START RECORDS SUPPLIED

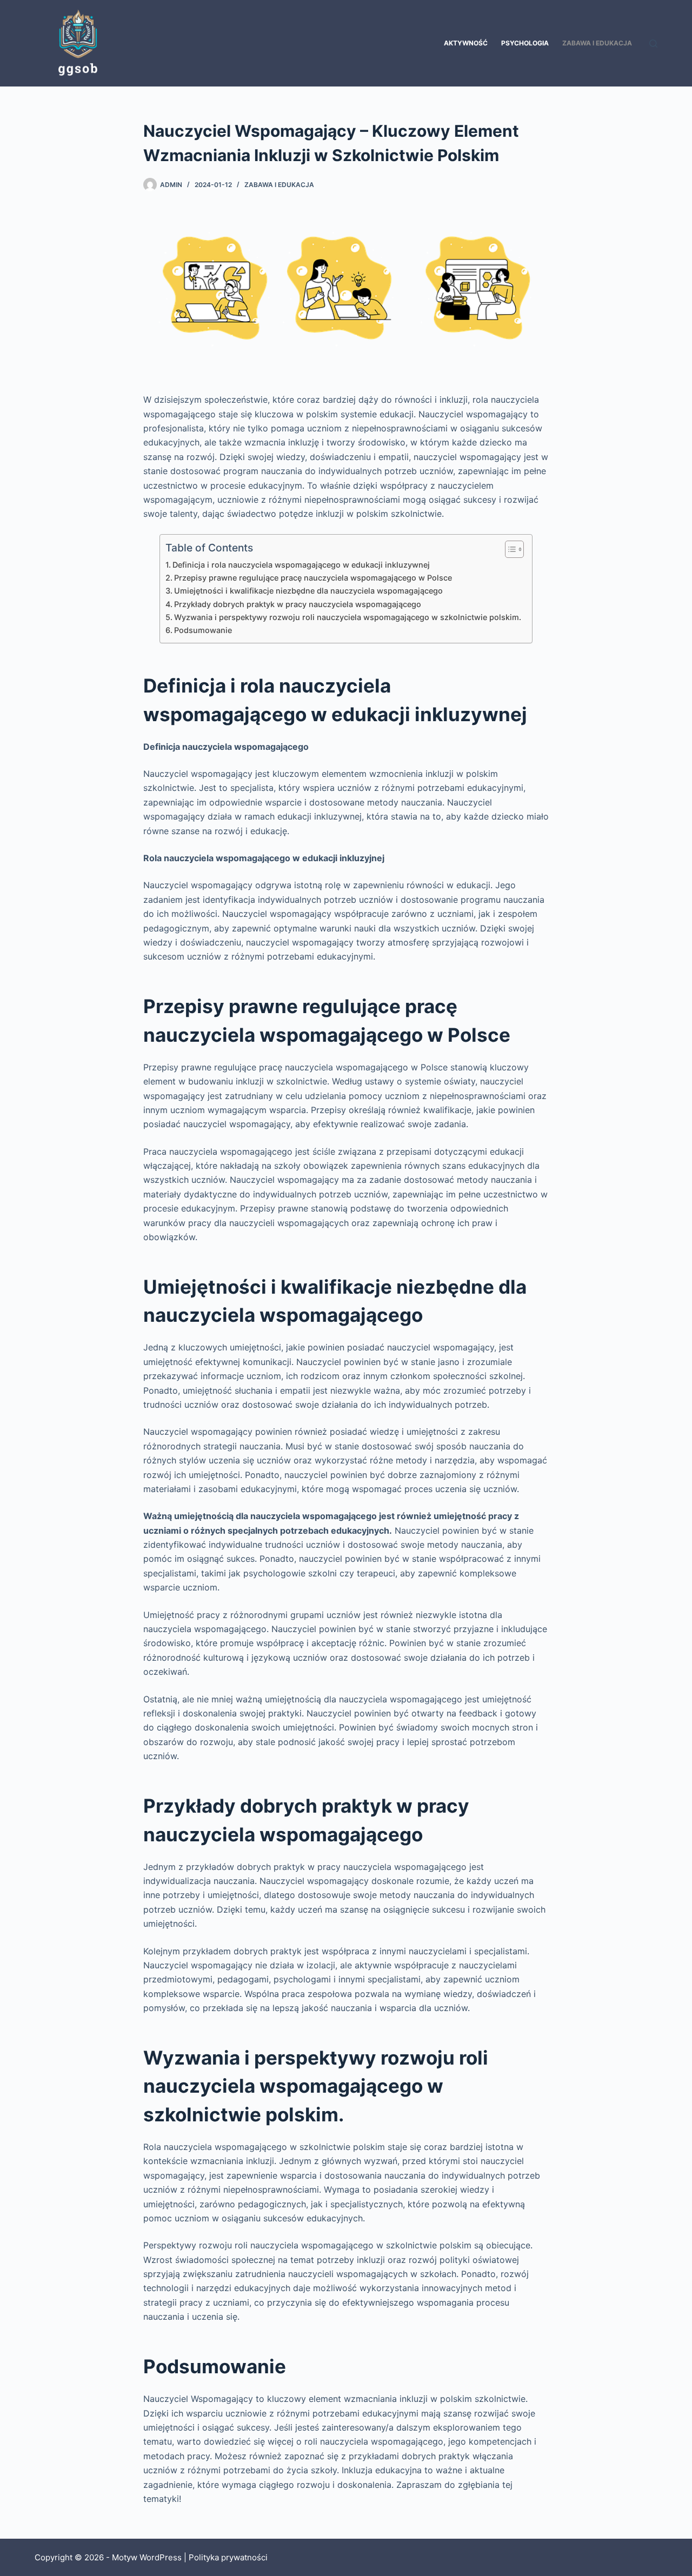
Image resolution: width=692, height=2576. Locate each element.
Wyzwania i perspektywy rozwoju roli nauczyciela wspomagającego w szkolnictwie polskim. (347, 617)
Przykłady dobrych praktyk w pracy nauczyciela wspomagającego (297, 604)
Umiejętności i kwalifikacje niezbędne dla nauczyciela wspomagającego (308, 590)
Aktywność (466, 43)
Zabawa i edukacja (597, 43)
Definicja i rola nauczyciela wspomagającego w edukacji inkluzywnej (301, 564)
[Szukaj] (653, 43)
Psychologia (525, 43)
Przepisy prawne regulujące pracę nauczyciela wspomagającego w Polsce (313, 577)
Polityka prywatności (228, 2557)
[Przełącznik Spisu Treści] (509, 549)
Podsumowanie (203, 630)
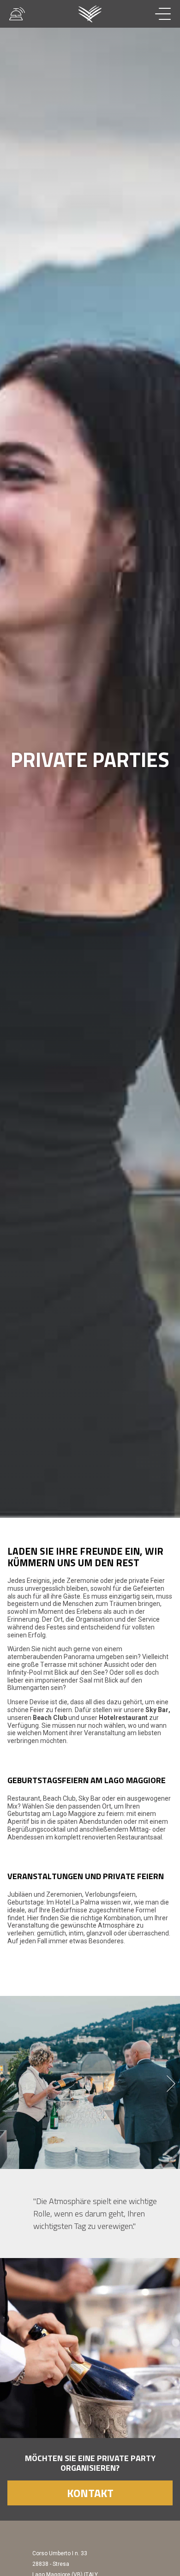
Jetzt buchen (124, 2555)
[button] (171, 2083)
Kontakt (90, 2493)
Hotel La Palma (90, 14)
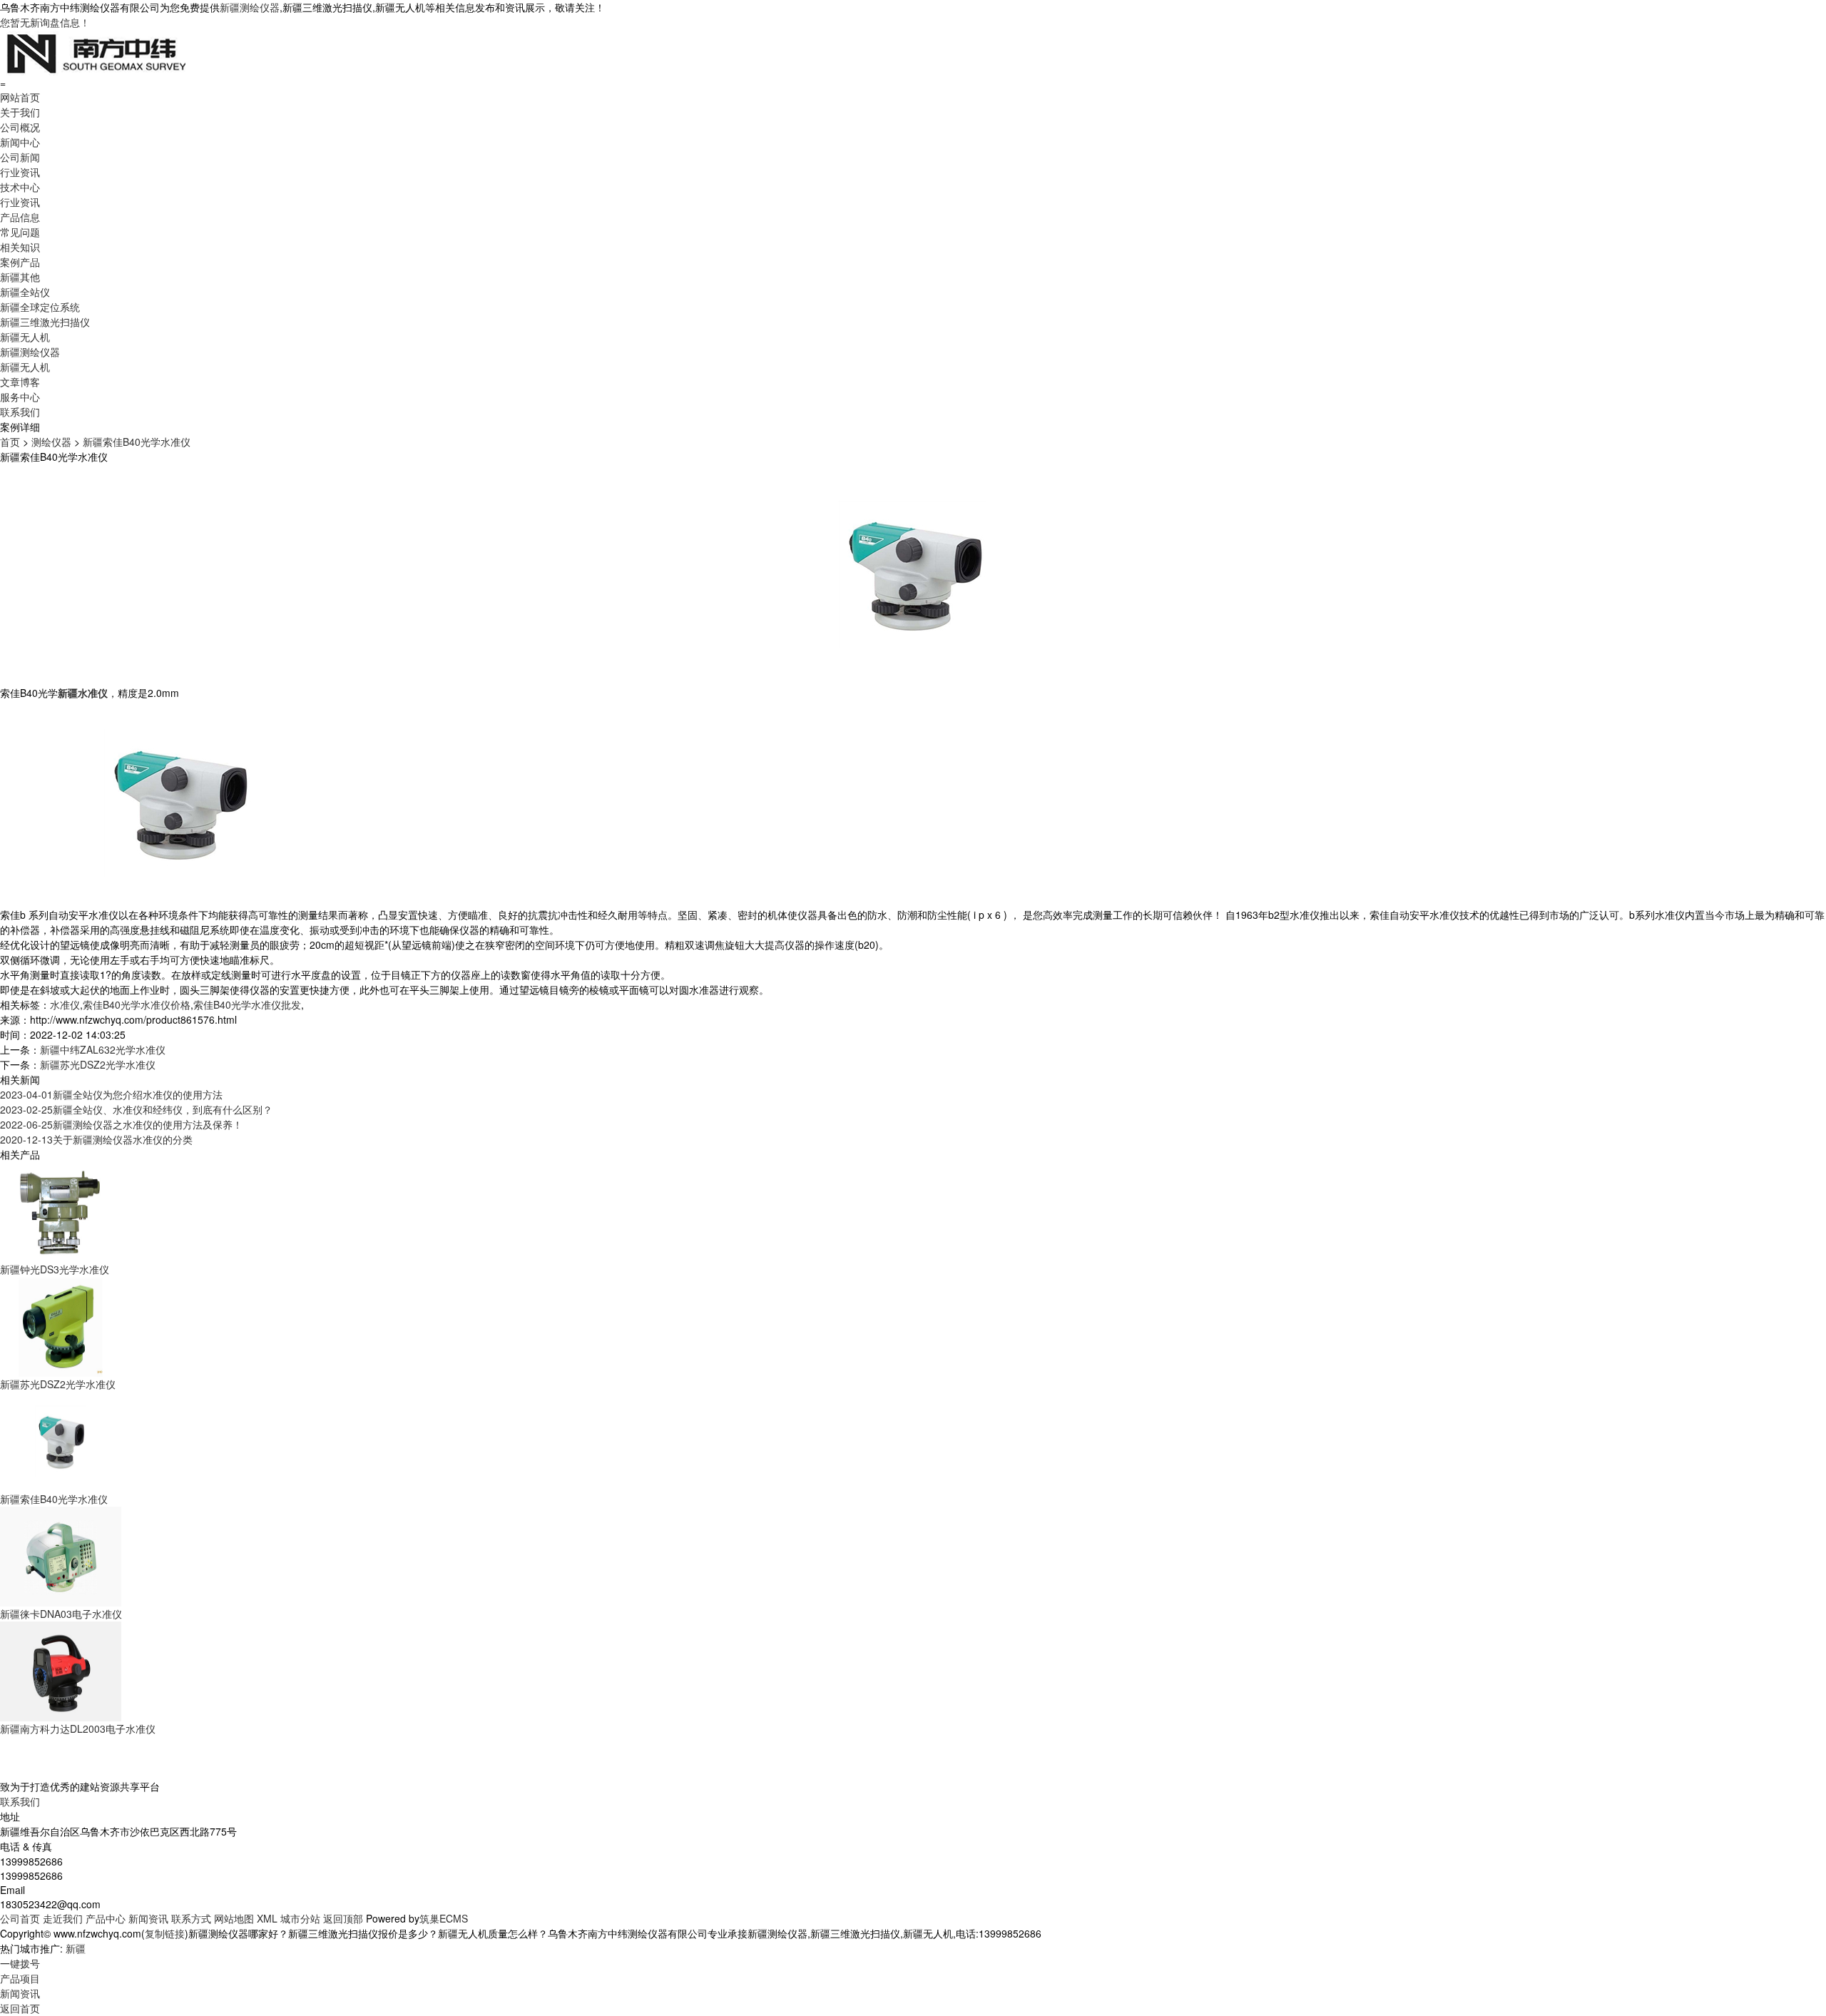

END RECORDS SUPPLIED

- **WHAT IS NEEDED**:
An exact copy of all the records, free of pictures, is the expected answer.

- **RESPONSE BOX**:
Image resolution: width=692, height=2576. Locate each element.
Wyzwania i perspektywy rozwoju roli nauczyciela wspomagającego w szkolnictwie polskim. (347, 617)
Przykłady dobrych praktyk w pracy nauczyciela wspomagającego (297, 604)
Umiejętności i kwalifikacje niezbędne dla nauczyciela wspomagającego (308, 590)
Aktywność (466, 43)
Zabawa i edukacja (597, 43)
Definicja i rola nauczyciela wspomagającego w edukacji inkluzywnej (301, 564)
[Szukaj] (653, 43)
Psychologia (525, 43)
Przepisy prawne regulujące pracę nauczyciela wspomagającego w Polsce (313, 577)
Polityka prywatności (228, 2557)
[Przełącznik Spisu Treści] (509, 549)
Podsumowanie (203, 630)
Jetzt buchen (124, 2555)
[button] (171, 2083)
Kontakt (90, 2493)
Hotel La Palma (90, 14)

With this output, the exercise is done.